【2018年参加】 香川大学 工学研究科 M.Rさん
(建設系インターンシップ)
鉄道という休みなくサービスを提供している業態の特性上,施設に手を加える場合にも運用を停止することができないというのが印象的だった.
整備場の新しいものを建ててから古いものを解体するという工事方法はもちろん,観音寺駅のトイレや神前駅の改築についても仮設の設置場所を検討していた.また,線路の工事などでどうしても列車を止めなければ工事ができない場合には何ヶ月も前から日程を確保し,時刻表に反映するという話もうかがうことができ,あらゆる施設が常に稼働し続けており,鉄道事業の邪魔をするという本末転倒な自体にならないように工夫されていることに気付かされた.インターンシップに参加する前は考えたことがなかったが,実際の業務を行う際には様々なことに気をつけなければいけないのだと分かった.

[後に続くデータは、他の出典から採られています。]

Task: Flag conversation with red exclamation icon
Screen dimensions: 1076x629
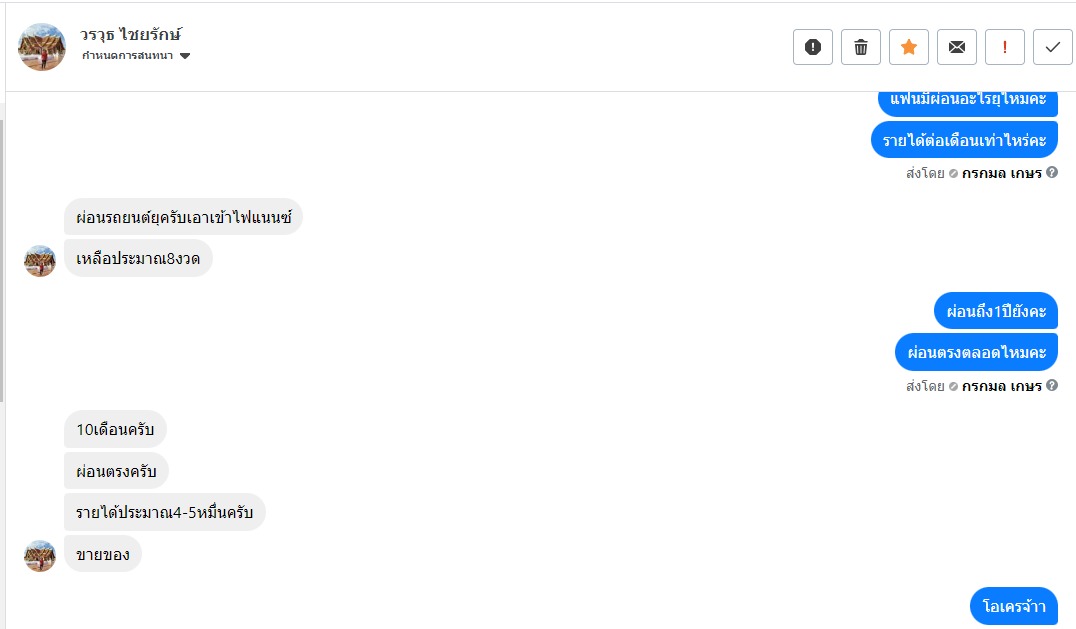Action: pos(1005,47)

また,安全意識の高さも印象的だった.施設を見学する時の指差し確認などの日常の中での動作はもちろん,工事を行う際にも鉄道の運行に直接影響がなくても「もしかしたら」と悪い状況まで考えて工事が進められているという話を伺うことが出来た.線路脇の工事を行う際は,線路に直接影響がなく,列車が問題なく通行できる場合でも最悪の自体を想定して列車が通過する時間には工事を停止させるなど,事故の予防に細心の注意を払っている様子をうかがうことができた.

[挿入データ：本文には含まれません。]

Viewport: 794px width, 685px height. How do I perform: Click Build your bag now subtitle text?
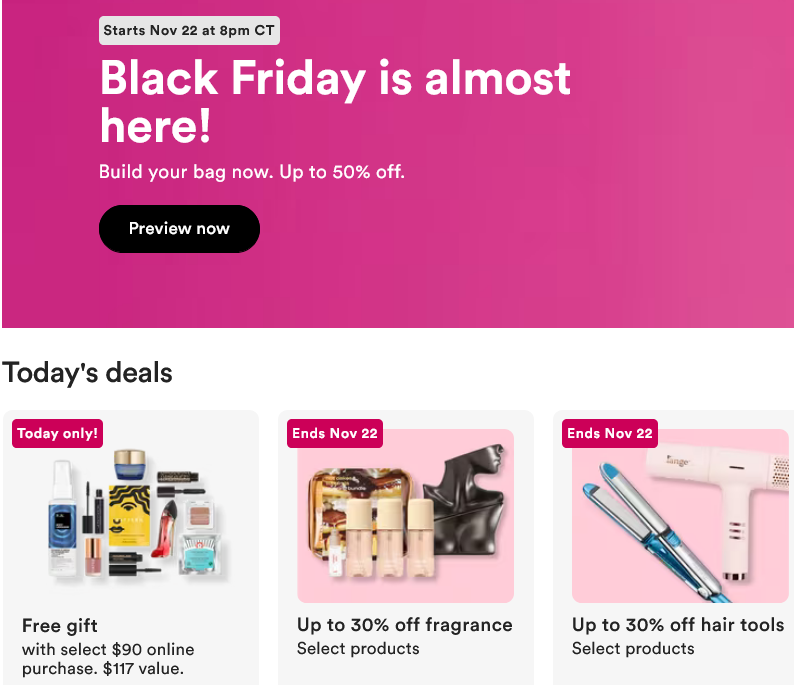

見学した施設の中で,最も印象に残ったのは多度津工場である.私が歴史的なまち並みや建物に興味があり,また現在研究しているという話をしたところ,保存と活用のバランスや,多度津工場の歴史的価値などについても触れながら説明していただくことができた.多度津工場の歴史を感じる建造物群は風情がありとても美しいが,時代の変化による利便性の低下,また老朽化に伴う安全性の低下などの問題も同時にはらんでいた.歴史的価値を考慮して建造物群を保存したいという意見もあるが,補修工事や耐震工事を行うためには新築と同程度かそれ以上のコストが必要であり,また安全性は新築より劣るそうだ.このように,実際に利用しながら歴史的価値を維持していくことは容易なことではなく,利便性や安全性はもちろん,多くの場合でコストの問題も生じる.同様の問題は各地の老朽化した駅舎でも見られ,自治体と協議しながら保存していくか,または新築し直すのか検討しているそうだ.
インターンシップに実際に参加してみることで,四国旅客鉄道株式会社の仕事に対する理解を深めることが出来ただけでなく,自身の研究との関わりを見つけることが出来たことが,今回のインターンシップの最も大きな収穫であると考える.今後の就職活動だけでなく,研究活動にも今回の経験を生かしていきたい.